October 20, 2010
Jodie Minus, The Australian
THE NSW government has bowed to pressure from the state Ombudsman to make Tasers a weapon of last resort.
The move follows a series of controversial uses of the stun guns.
But police have failed to act on a recommendation by NSW Ombudsman Bruce Barbour that an adverse complaint finding be made against a riot squad officer who used inappropriate and excessive force when he tasered a Sydney man, his 2009-10 annual report released yesterday reveals.
The changes in Taser operating procedures within the NSW police come amid a national debate about the use of the weapon by police forces, brought to the fore by an incident in Western Australia in which police tasered an unthreatening man 13 times.

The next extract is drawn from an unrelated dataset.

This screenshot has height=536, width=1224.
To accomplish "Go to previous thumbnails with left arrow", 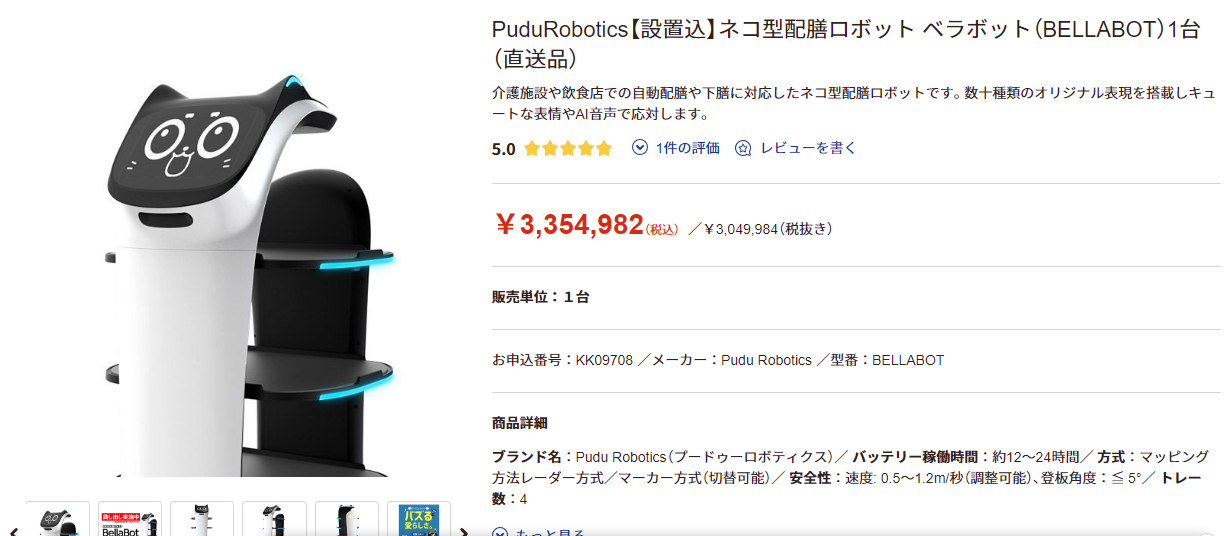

Mr Barbour said standard operating procedures for Tasers were left too open to interpretation and the discretion of individual officers. In the annual report he called for them to be upgraded, to make clear that stun guns should only be used in situations where a person is violently confronting or resisting police.
Mr Barbour made the same recommendations in his 2008 report to parliament, The Use of Tasers in the NSW Police Force, but police so far "refused to do this".
But six hours after the annual report was released yesterday, Police Minister Michael Daley and Police Commissioner Andrew Scipione issued a joint statement saying the procedures would be tightened.
"This amendment will simply leave no doubt in (officers') minds that Tasers are to be used as a last resort and that they are no substitution for using negotiation and conflict-resolution skills," Mr Daley said.